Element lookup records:
# # # # #
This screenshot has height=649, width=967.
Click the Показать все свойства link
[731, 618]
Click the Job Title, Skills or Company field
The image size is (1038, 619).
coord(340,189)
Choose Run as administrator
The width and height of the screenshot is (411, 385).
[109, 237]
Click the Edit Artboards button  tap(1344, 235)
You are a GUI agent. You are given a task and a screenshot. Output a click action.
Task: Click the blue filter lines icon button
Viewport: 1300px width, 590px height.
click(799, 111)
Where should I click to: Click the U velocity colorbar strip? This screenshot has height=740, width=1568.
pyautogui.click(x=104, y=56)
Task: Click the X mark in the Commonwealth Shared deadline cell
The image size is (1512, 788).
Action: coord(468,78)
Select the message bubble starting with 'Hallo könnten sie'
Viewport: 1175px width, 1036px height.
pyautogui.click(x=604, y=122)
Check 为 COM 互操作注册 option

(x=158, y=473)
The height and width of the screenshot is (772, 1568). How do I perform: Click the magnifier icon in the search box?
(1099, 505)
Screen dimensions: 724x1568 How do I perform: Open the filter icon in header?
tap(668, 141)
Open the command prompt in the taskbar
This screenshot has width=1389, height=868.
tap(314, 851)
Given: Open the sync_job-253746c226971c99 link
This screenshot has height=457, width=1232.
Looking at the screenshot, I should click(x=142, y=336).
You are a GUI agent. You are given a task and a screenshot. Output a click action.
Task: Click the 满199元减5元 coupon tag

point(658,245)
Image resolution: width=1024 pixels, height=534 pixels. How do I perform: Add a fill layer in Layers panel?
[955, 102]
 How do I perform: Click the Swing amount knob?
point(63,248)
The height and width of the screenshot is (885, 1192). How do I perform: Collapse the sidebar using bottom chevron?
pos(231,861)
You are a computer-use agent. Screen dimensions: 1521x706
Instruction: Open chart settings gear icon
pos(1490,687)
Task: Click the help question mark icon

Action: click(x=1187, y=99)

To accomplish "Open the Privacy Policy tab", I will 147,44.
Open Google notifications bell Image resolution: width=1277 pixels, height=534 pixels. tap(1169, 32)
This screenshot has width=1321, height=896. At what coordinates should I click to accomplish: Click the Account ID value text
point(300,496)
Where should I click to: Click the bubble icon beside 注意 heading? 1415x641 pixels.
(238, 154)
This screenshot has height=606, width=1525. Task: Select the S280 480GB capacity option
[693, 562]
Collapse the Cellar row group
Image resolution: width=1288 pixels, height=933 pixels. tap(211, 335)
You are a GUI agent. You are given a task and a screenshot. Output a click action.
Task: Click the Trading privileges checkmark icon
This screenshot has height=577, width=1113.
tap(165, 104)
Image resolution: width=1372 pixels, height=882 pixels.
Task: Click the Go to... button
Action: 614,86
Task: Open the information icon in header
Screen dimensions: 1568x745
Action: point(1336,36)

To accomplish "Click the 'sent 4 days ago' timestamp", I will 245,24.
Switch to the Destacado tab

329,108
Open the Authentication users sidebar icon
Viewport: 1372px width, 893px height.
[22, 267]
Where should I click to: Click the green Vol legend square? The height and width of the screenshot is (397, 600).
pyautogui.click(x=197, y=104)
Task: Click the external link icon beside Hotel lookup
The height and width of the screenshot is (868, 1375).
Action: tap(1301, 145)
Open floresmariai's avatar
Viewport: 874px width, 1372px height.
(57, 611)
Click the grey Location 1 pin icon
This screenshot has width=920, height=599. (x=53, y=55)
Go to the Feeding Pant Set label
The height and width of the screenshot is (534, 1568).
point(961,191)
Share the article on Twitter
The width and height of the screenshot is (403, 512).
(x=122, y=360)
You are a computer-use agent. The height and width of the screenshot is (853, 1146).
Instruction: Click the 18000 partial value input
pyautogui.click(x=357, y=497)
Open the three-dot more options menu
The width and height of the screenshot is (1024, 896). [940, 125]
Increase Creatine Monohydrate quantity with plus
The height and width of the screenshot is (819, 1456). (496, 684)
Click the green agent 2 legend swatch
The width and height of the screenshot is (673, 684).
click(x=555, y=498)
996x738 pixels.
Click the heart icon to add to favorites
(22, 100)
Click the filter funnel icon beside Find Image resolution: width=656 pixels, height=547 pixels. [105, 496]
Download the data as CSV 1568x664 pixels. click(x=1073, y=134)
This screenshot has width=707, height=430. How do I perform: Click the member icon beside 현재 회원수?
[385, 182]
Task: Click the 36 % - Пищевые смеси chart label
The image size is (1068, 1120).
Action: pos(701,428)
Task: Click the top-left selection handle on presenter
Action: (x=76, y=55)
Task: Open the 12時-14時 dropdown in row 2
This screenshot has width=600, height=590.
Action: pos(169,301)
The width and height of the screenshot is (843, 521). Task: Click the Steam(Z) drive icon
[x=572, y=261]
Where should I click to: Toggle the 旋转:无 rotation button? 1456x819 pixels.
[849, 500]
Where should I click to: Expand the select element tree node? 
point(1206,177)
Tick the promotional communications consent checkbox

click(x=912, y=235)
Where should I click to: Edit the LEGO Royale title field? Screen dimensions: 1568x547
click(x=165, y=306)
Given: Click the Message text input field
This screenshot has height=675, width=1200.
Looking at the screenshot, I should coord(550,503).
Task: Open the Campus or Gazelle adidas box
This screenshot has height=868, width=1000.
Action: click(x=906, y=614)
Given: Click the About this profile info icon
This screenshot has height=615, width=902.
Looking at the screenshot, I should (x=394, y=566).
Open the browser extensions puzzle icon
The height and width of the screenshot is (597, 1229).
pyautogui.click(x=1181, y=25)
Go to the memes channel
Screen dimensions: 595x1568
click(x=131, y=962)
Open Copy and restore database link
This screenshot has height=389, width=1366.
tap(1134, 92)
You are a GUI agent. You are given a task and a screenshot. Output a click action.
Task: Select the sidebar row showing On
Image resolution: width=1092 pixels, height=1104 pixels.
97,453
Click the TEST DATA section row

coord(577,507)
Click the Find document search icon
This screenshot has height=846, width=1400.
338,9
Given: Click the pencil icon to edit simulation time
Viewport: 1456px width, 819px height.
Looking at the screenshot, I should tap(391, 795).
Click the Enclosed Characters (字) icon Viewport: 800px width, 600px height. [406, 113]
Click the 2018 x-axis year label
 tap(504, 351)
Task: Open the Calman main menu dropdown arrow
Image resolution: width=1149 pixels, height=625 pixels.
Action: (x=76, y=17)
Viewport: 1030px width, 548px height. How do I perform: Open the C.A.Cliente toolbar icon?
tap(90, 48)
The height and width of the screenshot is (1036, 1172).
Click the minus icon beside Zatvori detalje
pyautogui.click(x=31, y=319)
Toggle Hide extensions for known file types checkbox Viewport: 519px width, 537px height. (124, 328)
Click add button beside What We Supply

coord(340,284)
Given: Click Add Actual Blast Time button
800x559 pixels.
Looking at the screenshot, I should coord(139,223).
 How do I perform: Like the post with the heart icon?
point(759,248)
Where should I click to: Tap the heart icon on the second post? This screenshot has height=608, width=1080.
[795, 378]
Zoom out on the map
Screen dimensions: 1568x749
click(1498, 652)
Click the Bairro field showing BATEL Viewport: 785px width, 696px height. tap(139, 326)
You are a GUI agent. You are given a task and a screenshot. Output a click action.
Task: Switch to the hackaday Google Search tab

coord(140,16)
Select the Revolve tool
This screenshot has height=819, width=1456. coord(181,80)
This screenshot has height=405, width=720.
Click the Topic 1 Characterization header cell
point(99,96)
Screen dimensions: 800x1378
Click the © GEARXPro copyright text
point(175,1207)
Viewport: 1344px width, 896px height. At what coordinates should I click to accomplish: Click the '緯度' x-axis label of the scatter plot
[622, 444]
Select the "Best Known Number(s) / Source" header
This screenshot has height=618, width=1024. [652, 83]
# # # # #
What you have to do
Locate every line in the entries above that contains the string "checkbox", and copy each of those lines. Case counts.

Finished task
Tick the promotional communications consent checkbox
Toggle Hide extensions for known file types checkbox Viewport: 519px width, 537px height. (124, 328)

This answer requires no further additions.